The corollary to ‘everyone around you has a story as rich and deep as yours’ and the implication that this might come as a surprise is that ‘nobody around you thinks your story is particularly important’, and perhaps that can be a catalyst for honesty and growth.
I can answer some of that, because of course my darkest, most terrible secret is no longer a secret: I’m – surprise! – one of those trans people the papers warn you about. And what happens is your fear loses its power. You move from being terrified of anybody even suspecting the slightest hint of your secret to moving through the world without really giving it much thought. Fears lose their power incredibly easily.
So the glib answer is: your life gets better. Not necessarily easier, but better because living a lie is really hard work.
But that’s a pretty extreme example. What about the day to day things, the smaller things we don’t say out loud? As I responded to Chris:
…a lot of secrets are really hard work too. For example, the classic “I’m in love with them but I’m too scared to tell them”. I’ve lost half my life to that one :)
But there are also everyday ones, the things we don’t always articulate. The love we have for our partners, our friends, our children. The sadness we feel at accidental or not so accidental cruelties of others. The times we’re barely hanging on and desperately need a shoulder to lean on but can’t bring ourselves to ask.
[total honesty] would also mean people I quite like hearing the less pleasant things I observe about them, so it’s not all good. But my gut is that we silence more valuable stuff than bad stuff. Maybe :)
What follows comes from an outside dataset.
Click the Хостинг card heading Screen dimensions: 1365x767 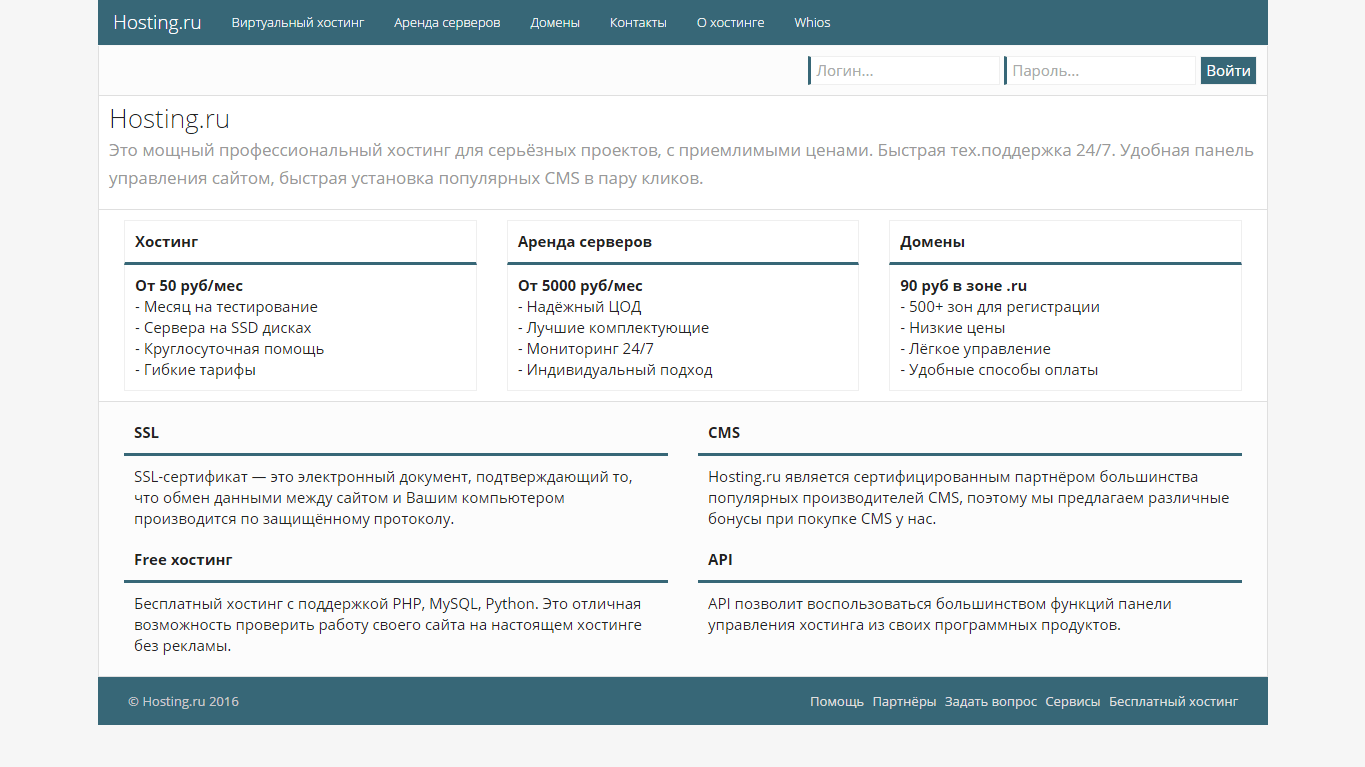tap(167, 242)
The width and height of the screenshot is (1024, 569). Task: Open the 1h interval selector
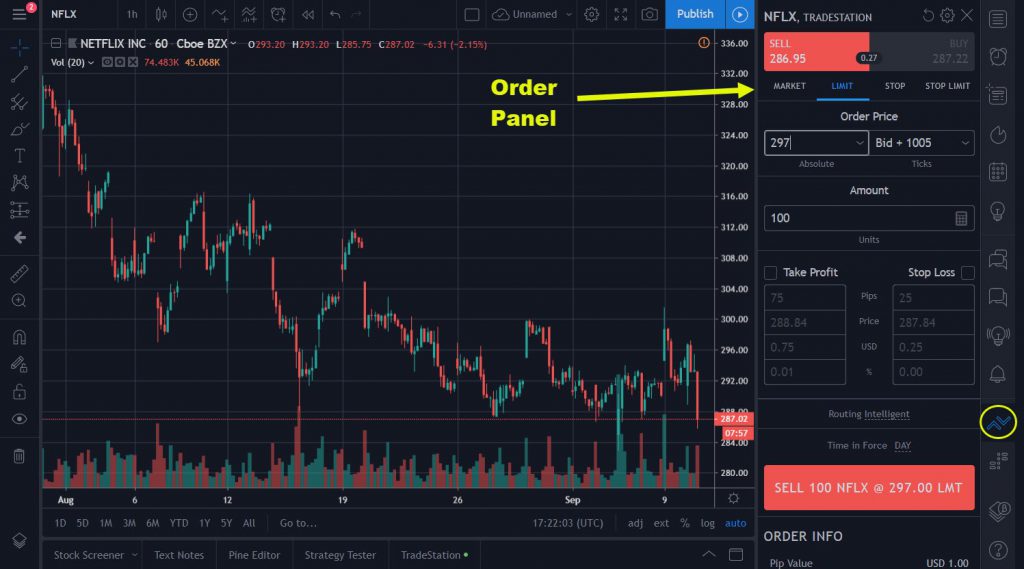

How many times have you bitten your tongue at something that’s really made you sad, or wanted to tell someone how much they matter but just went red instead?
What would happen if you stopped pretending, if you didn’t censor everything? I don’t mean not censoring anything – I’d be barred from supermarkets if I vocalised what I thought about my fellow shoppers sometimes – but the important things, the things that make you feel things.
What would happen if you were more honestly you?